7. The above contention of the assessee was raised in the identical situation before the Hon'ble Gujarat High Court in the case of Mandal Ginning & Pressing Co. Ltd. 90 ITR 332 wherein the question before the Court was: "whether an appeal lies against an order of rectification made by the ITO Under Section 35(1) of the Indian Income Tax Act, 1922?".
8. Section 35(1) of 1922 Act is analogous to Section 154 of 1961 Act.
Under the 1922 Act, no appeal was provided Under Section 30 against the order of rectification Under Section 35(1). The contentions on behalf of assessee before the High Court was two folds as is apparent from page 335 of the report and the same is being reproduced for the benefit of this order: - The assessee relied upon two clauses of Sub-section (1) of Section 30 in support of his contention that, when an assessment under Section 23 is rectified by an order of rectification made under Section 35, Sub-section (1), the assessee is entitled to appeal against the order of rectification to the Appellate Assistant Commissioner. The first clause was "any assessee objecting to the amount of income assessed under Section 23 .... or the amount of tax determined under Section 23 ...." and the second clause was "any assessee denying his liability to be assessed under this Act". The main argument of the assessee was based on the former clause and reliance was placed on the latter clause only in the alternative".
9. The Hon'ble Gujarat High Court after considering various judgments rejected the said contentions of the assessee and held that no appeal lies against the order of A.O. Under Section 35(1).

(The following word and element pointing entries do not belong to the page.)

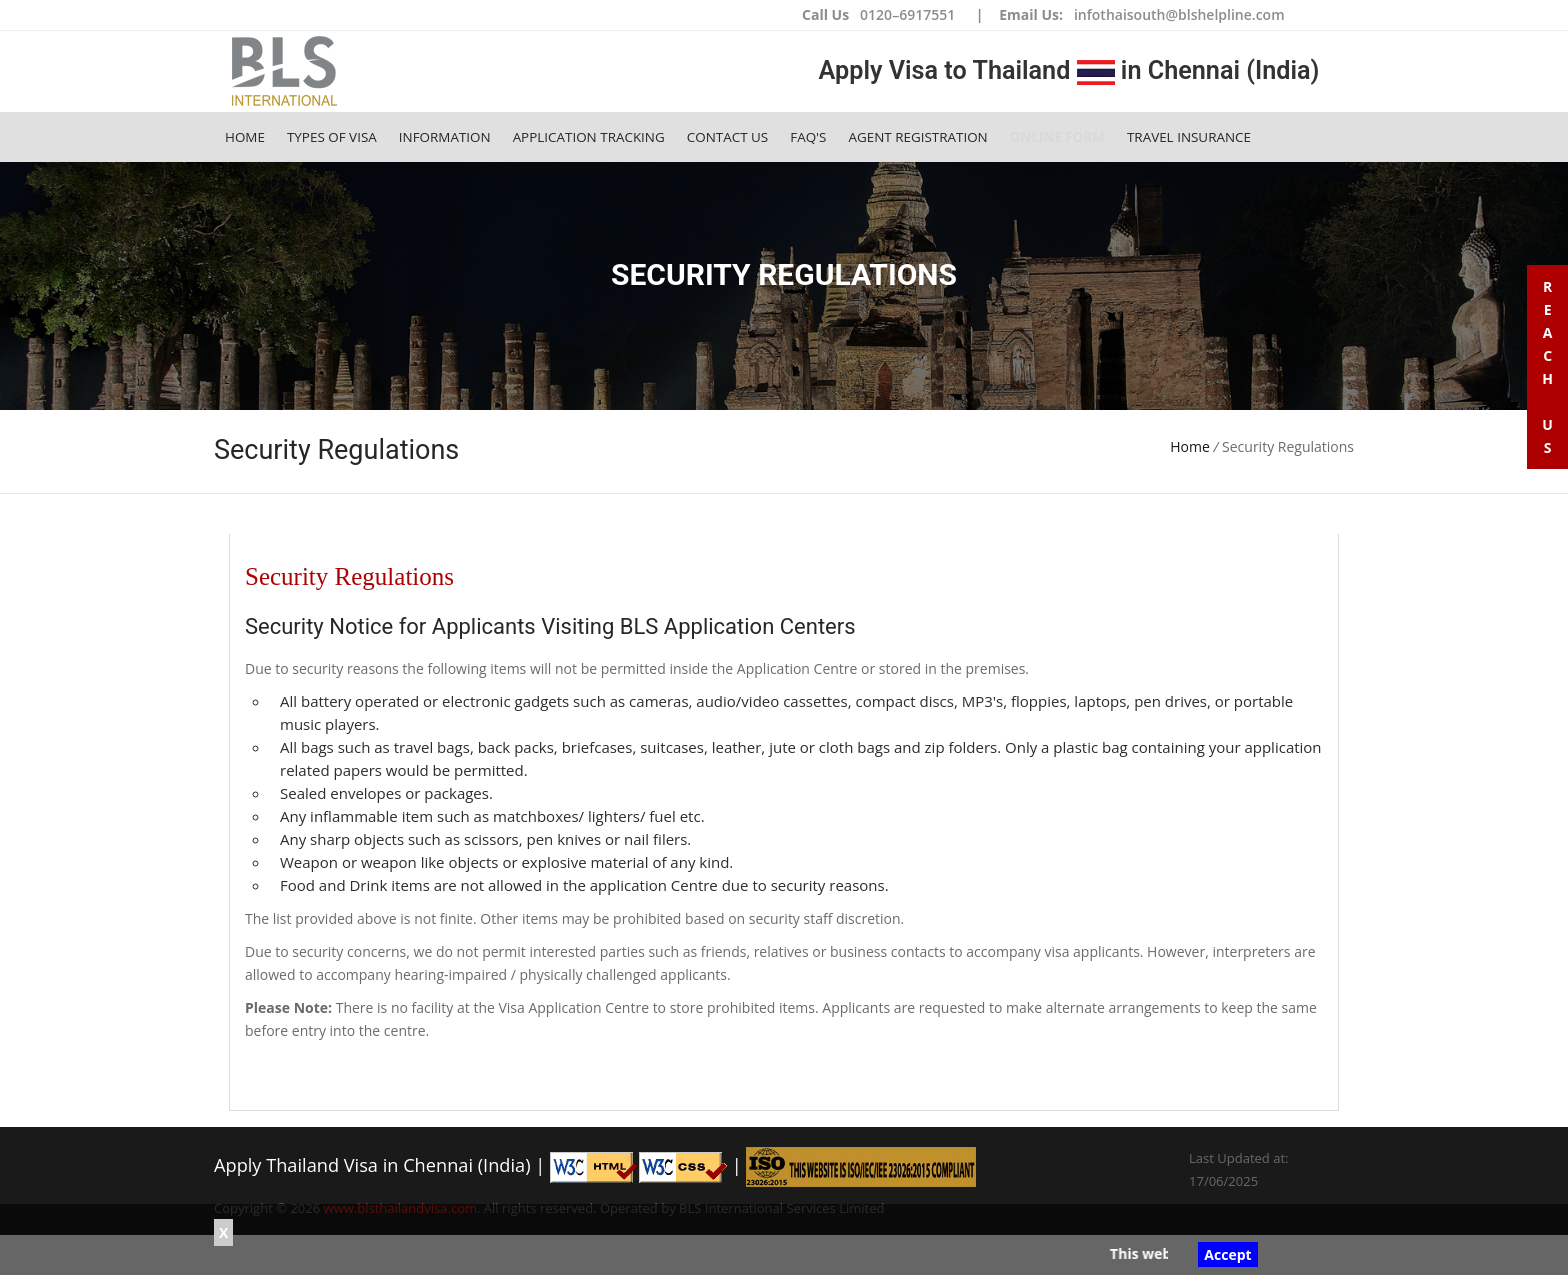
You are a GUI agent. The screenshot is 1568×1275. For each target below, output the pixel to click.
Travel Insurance (1189, 137)
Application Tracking (589, 137)
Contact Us (727, 137)
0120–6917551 (907, 14)
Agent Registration (917, 137)
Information (445, 137)
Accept (1227, 1254)
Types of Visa (332, 137)
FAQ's (808, 137)
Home (245, 137)
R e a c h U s (1547, 367)
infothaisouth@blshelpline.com (1179, 14)
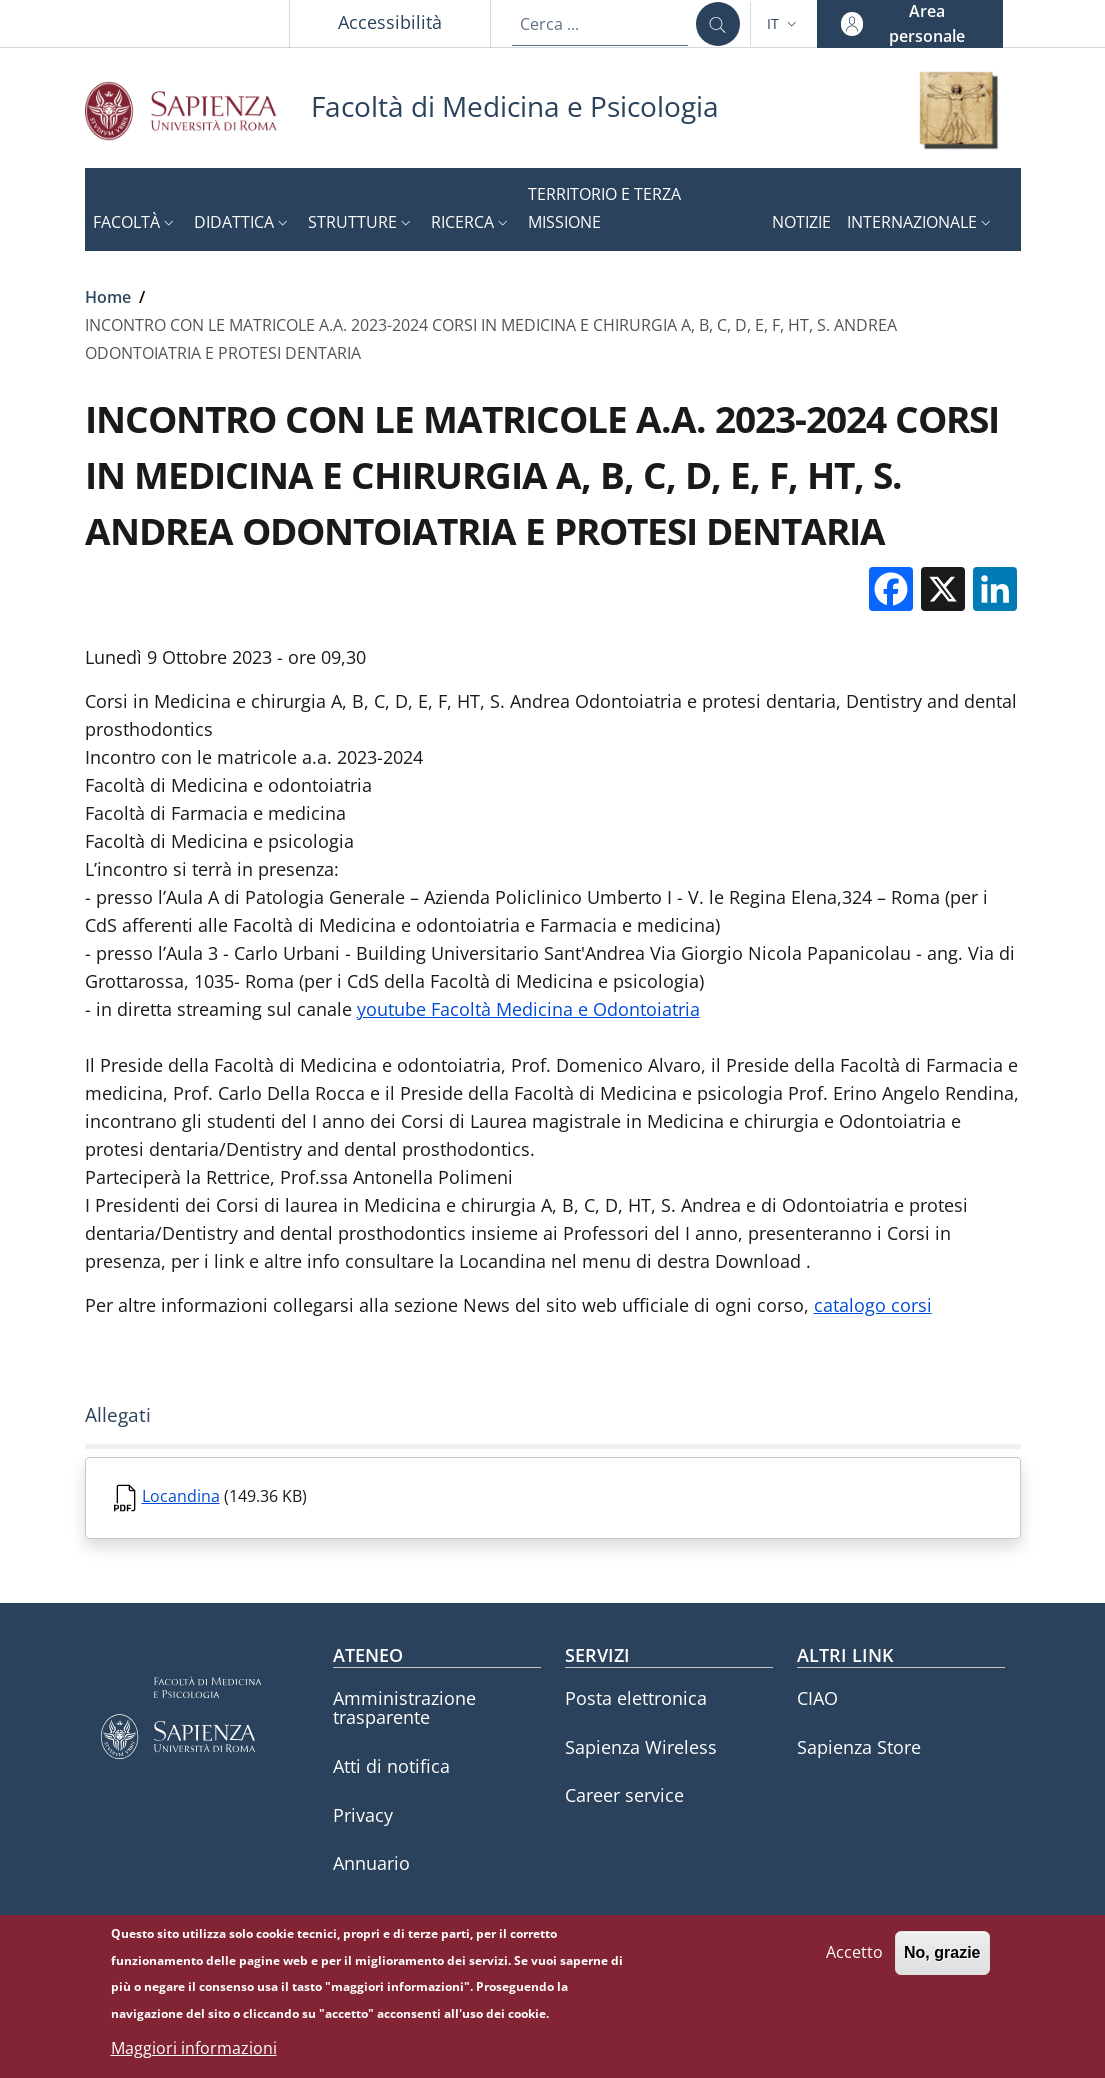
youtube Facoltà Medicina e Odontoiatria (528, 1009)
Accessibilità (390, 22)
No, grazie (942, 1962)
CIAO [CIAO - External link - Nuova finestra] (817, 1698)
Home (108, 297)
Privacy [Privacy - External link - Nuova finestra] (363, 1815)
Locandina (181, 1496)
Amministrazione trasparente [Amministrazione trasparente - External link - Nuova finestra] (404, 1707)
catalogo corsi (873, 1305)
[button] (784, 24)
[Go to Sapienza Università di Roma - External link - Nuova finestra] (198, 110)
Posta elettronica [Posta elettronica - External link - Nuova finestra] (636, 1698)
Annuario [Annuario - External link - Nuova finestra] (371, 1863)
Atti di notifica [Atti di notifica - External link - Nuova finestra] (391, 1766)
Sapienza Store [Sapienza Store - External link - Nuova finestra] (859, 1747)
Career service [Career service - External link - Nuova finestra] (624, 1795)
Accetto (854, 1962)
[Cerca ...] (718, 24)
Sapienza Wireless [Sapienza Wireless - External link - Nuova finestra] (641, 1747)
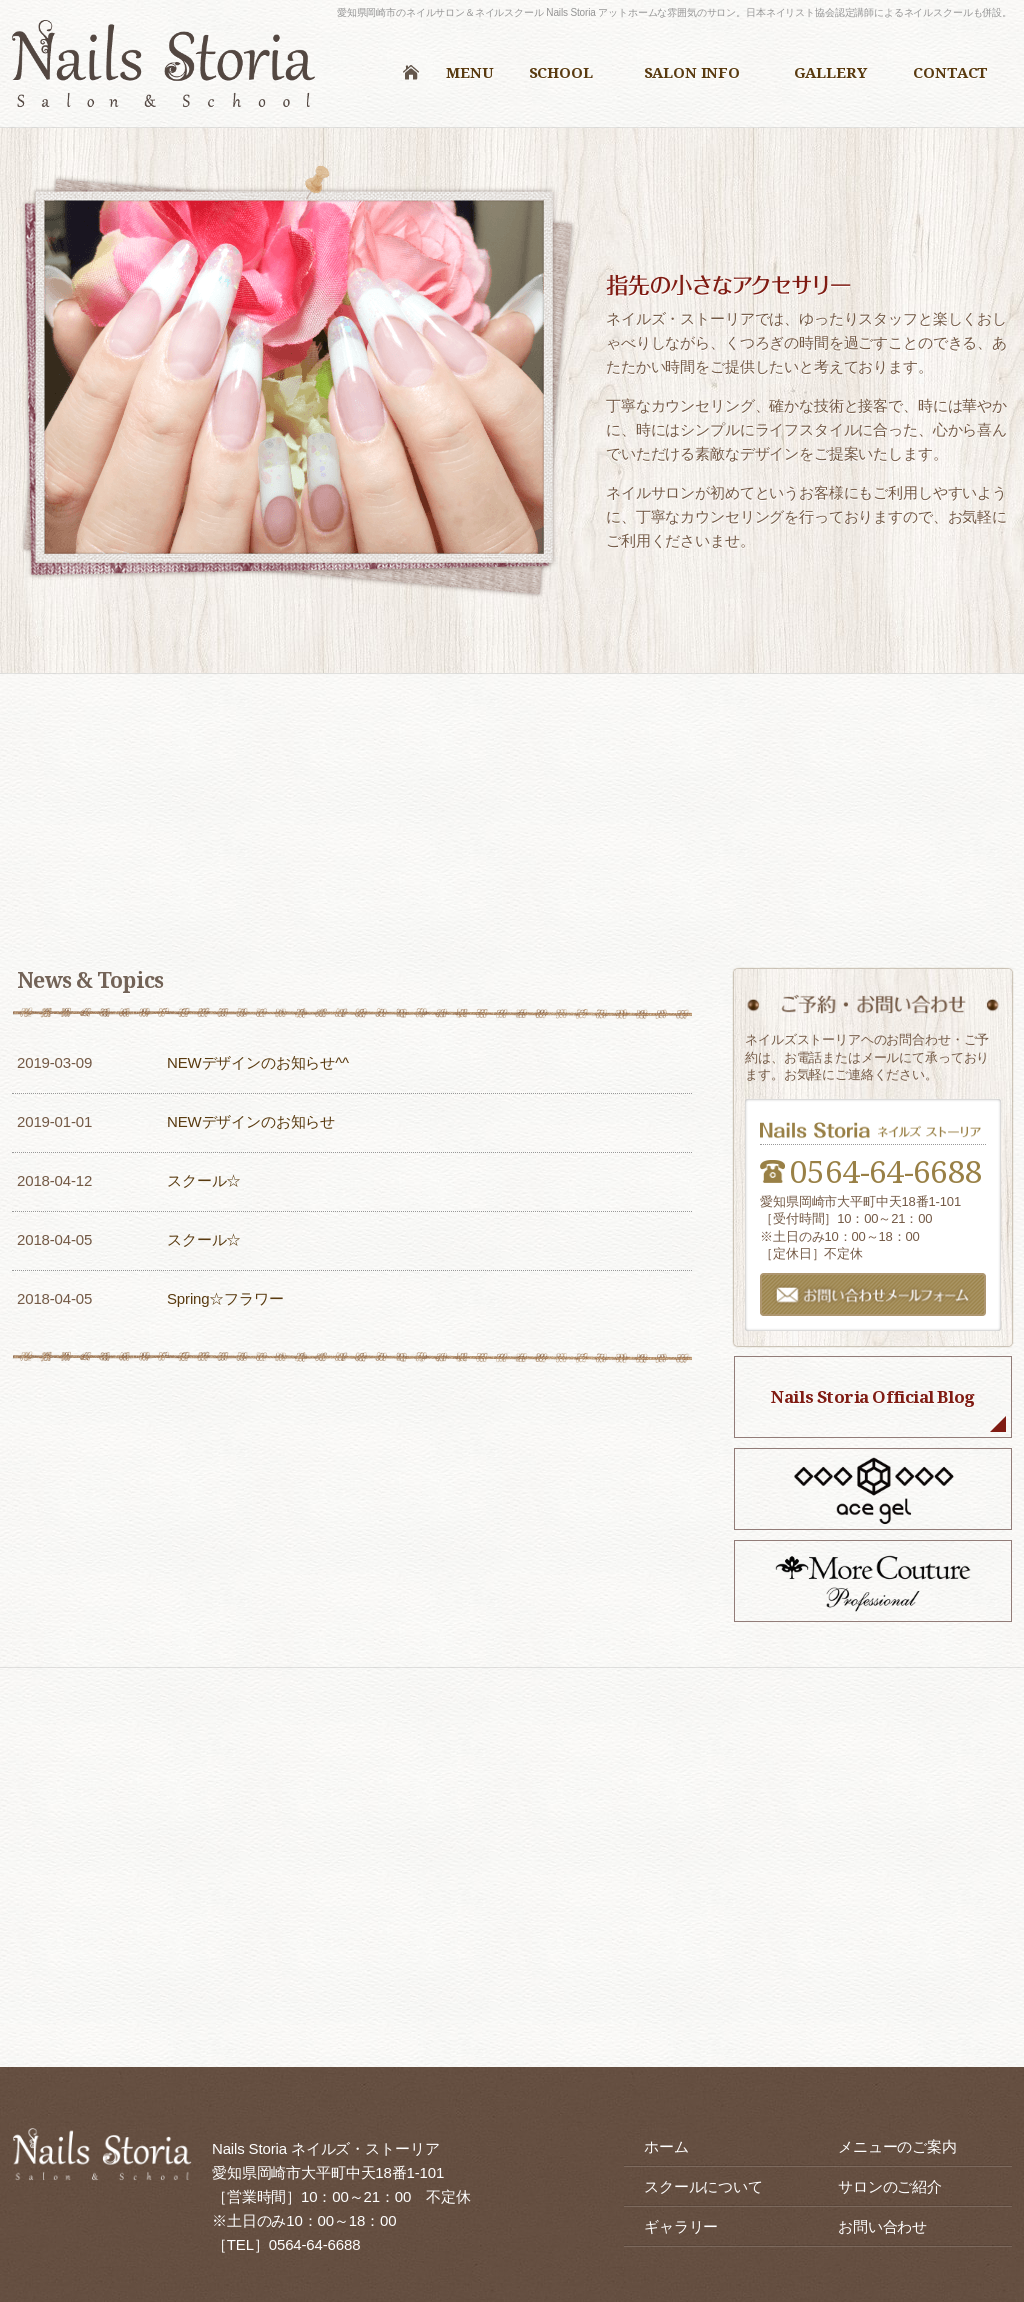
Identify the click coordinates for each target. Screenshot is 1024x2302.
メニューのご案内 (512, 774)
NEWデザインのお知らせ (251, 1121)
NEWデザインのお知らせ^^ (258, 1062)
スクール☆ (204, 1180)
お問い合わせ (882, 2226)
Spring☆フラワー (225, 1298)
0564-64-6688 (886, 1170)
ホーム (666, 2146)
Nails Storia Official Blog (872, 1396)
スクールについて (768, 774)
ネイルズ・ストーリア (169, 68)
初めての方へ (256, 774)
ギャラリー (681, 2226)
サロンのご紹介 (890, 2186)
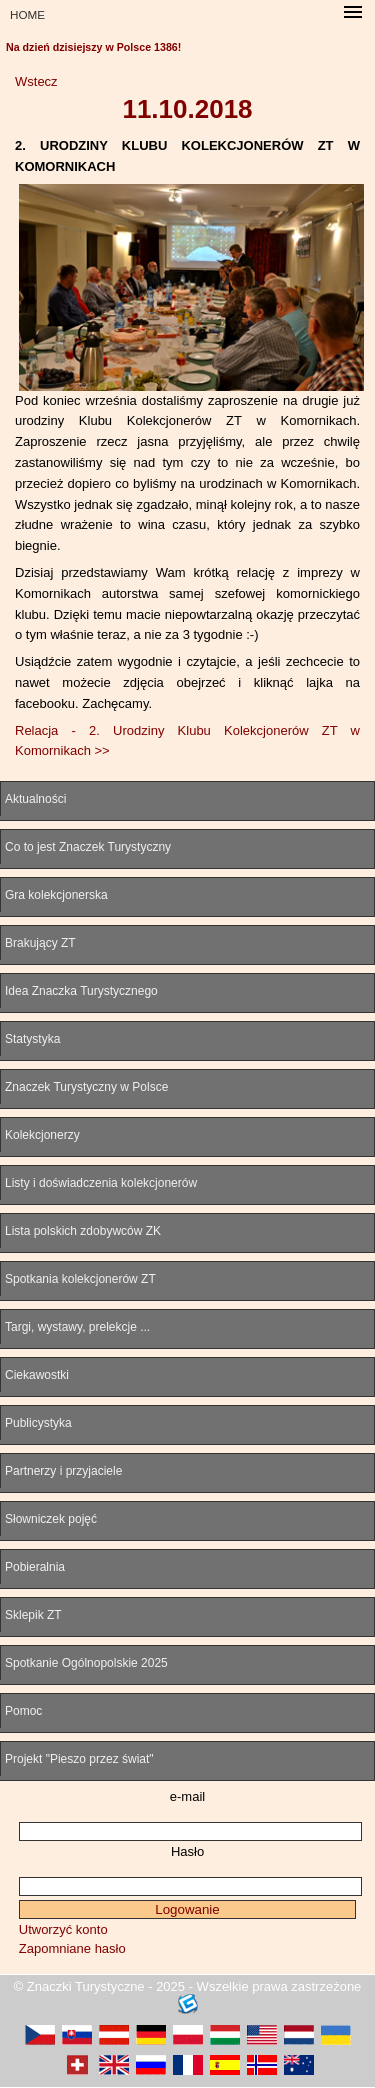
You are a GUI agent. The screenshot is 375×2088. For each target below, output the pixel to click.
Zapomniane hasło (72, 1948)
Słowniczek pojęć (51, 1519)
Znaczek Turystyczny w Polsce (86, 1087)
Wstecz (36, 81)
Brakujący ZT (40, 943)
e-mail (187, 1796)
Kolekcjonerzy (42, 1135)
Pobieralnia (35, 1567)
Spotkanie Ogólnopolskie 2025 (86, 1663)
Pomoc (23, 1711)
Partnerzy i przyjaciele (63, 1471)
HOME (27, 14)
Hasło (187, 1851)
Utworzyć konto (63, 1929)
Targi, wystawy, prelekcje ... (77, 1327)
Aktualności (35, 799)
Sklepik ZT (33, 1615)
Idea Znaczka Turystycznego (81, 991)
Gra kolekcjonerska (56, 895)
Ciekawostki (37, 1375)
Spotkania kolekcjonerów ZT (80, 1279)
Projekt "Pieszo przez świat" (79, 1759)
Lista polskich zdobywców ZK (83, 1231)
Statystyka (32, 1039)
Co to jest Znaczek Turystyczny (88, 847)
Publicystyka (38, 1423)
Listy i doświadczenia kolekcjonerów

Their Lordships observed at page 335-336 as under: - "It is clear, on a plain reading of Section 30, Sub-section (1), that a right of appeal is given by that sub-section against various orders and each of the orders against which a right of appeal is conferred is described by reference to the source of the power under which it is made. The clause on which reliance has been placed on behalf of the assessee is in the same strain. It confers a right of appeal against the amount of income assessed or the amount of tax determined under Section 23. It is obvious that the legislature did not intend to confer a right of appeal against the amount of income assessed or the amount of tax determined without reference to the section under which the assessment or determination may have been made. If the legislature wanted to give a right of appeal against every assessment of income or determination of tax, there is no reason why the legislature should have added the words "under Section 23" and specifically enacted the source of the power under which the assessment of income or the determination of tax should have taken place in order that the assessee should be entitled to appeal against it. The words "under Section 23" must, therefore, be given due effect in interpreting this clause. These words in the context in which they occur can mean by virtue of or "in exercise of the power conferred under Section 23." If assessment of income or determination of tax has taken place under any other provision of the Act, it would not attract the right of appeal, unless of course it falls within any other clause of Section 30, Sub-section (1).
Having said so much on the interpretation of the words used in the clause, we may now proceed to consider what is the nature of a proceeding for rectification and what happens when an order of rectification is made rectifying an assessment under Section 23." 10. The perusal of the above judgment clearly shows that unless separate appeal is provided against the order of rectification, no appeal would lie against such order though such order rectifies the order of assessment.
11. This judgment clearly covers the issue before us. Similar view has been taken by the Hon'ble Madras High Court in the case of CIT, Madras v. Vellingiri Gounder And Brothers 24 ITR 166 and in the case of Adaikkappa Chettiar v. CIT 78 ITR 285 and also by Calcutta High Court in the case of Raj Nagar Tea Company Ltd. 87 ITR 669. This view is also fortified by the decision of Hon'ble Delhi High Court in the case of Mahabir Prasad & Sons 125 ITR 165 wherein it has been held that charging of interest is an integral process of assessment except where the ITO chooses to determine the liability for interest by an independent order and therefore, appeal would lie against the charging of interest if such appeal has been filed against the assessment order Under Section 143. However, it has been further held that no appeal would lie against separate order levying interest and nothing more.
This legal finding is based on the principle that right of appeal is a creature of statute and there can be no right of appeal unless it is conferred by the statute. Since no right of appeal was conferred on the assessee against an independent order of the A.O. charging interest, it was held that no appeal lies against such order.
12. In view of the above discussion, we are of the view that appeal is not maintainable against the order of the A.O. Under Section 154 rectifying the original order Under Section 158BC directly to the Tribunal since no right of appeal has been conferred upon the assessee against such order Under Section 253(1) of the Act. The appeal would lie only before the CIT(A) Under Section 246A. The assessee may file an appeal before the CIT(A) with a request for condonation of delay if so advised.
13. In the result, the appeal of the assessee is dismissed as non-maintainable.